The doctrine of equitable tolling permits courts to extend the statute of limitations “on a case-by-case basis, ” Truitt v. County of Wayne, 148 F.3d 644, 648 (6th Cir. 1998), but is used “sparingly” by federal courts, Robertson v. Simpson, 624 F.3d 781, 784 (6th Cir. 2010). The Sixth Circuit has instructed courts to consider the following five factors when determining whether to apply the doctrine:
1) the plaintiff's lack of notice of the filing requirement; 2) the plaintiff's lack of constructive knowledge of the filing requirement; 3) the plaintiff's diligence in pursuing [his or] her rights; 4) an absence of prejudice to the defendant; and 5) the plaintiff's reasonableness in remaining ignorant of the particular legal requirement.Jackson v. United States, 751 F.3d 712, 719 (6th Cir. 2014) (citation omitted). While Plaintiff cites to cases in which equitable tolling was granted due to the delay in deciding a conditional certification motion and granting judicial notice, “[m]ost District Judges in this circuit have concluded that it is improper to equitably toll the claims of potential opt-in plaintiffs who are not yet before the court.” See Brittmon v. Upreach, LLC, 285 F.Supp.3d 1033, 1046 (S.D. Ohio 2018) (listing cases). Because Plaintiff seeks relief on behalf of collective action members who have not yet appeared, Plaintiff's motion is premature. See Smith v. Guidant Global Inc., No. 19-cv-12318, 2021 U.S. Dist. LEXIS 142341, at *27-28 (E.D. Mich. July 30, 2021). “[I]f and when potential plaintiffs whose claims would otherwise be time-barred choose to opt in to the class, they may move for equitable tolling.” See Id. at *29 (internal quotation marks and citation omitted).

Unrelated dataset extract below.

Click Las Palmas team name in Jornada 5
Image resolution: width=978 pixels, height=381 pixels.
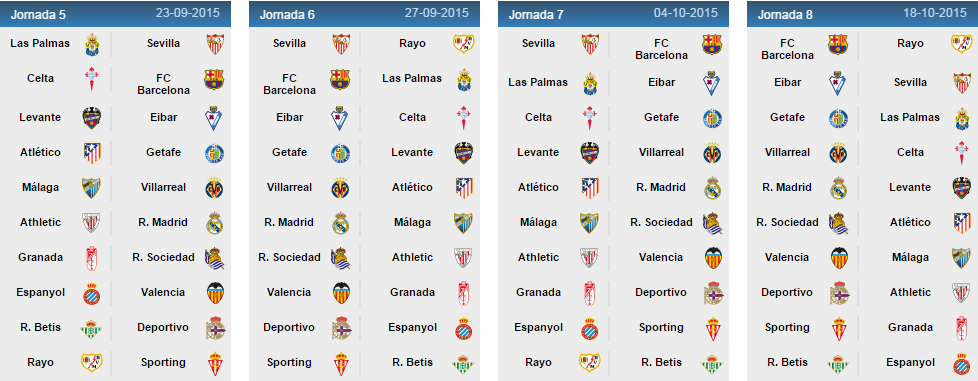40,44
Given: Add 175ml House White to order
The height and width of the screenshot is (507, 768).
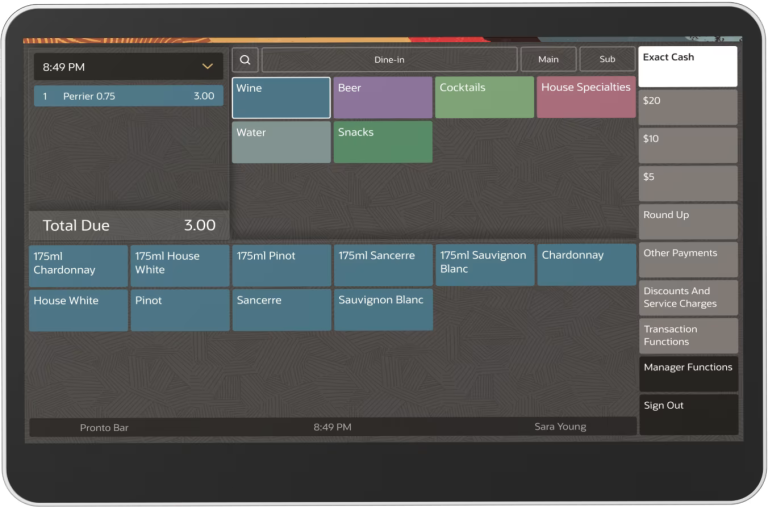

The Court therefore denies Plaintiff's motion for equitable tolling without prejudice.
V. Conclusion
For the foregoing reasons, Plaintiff's motion for FLSA conditional certification and notice [63] is GRANTED, Plaintiff's motion for leave to file supplemental exhibits [86] is GRANTED, and Plaintiff's motion for equitable tolling [99] is DENIED WITHOUT PREJUDICE.
SO ORDERED.
I hereby certify that a copy of the foregoing document was served upon counsel of record on September 5, 2021, by electronic and/or ordinary mail.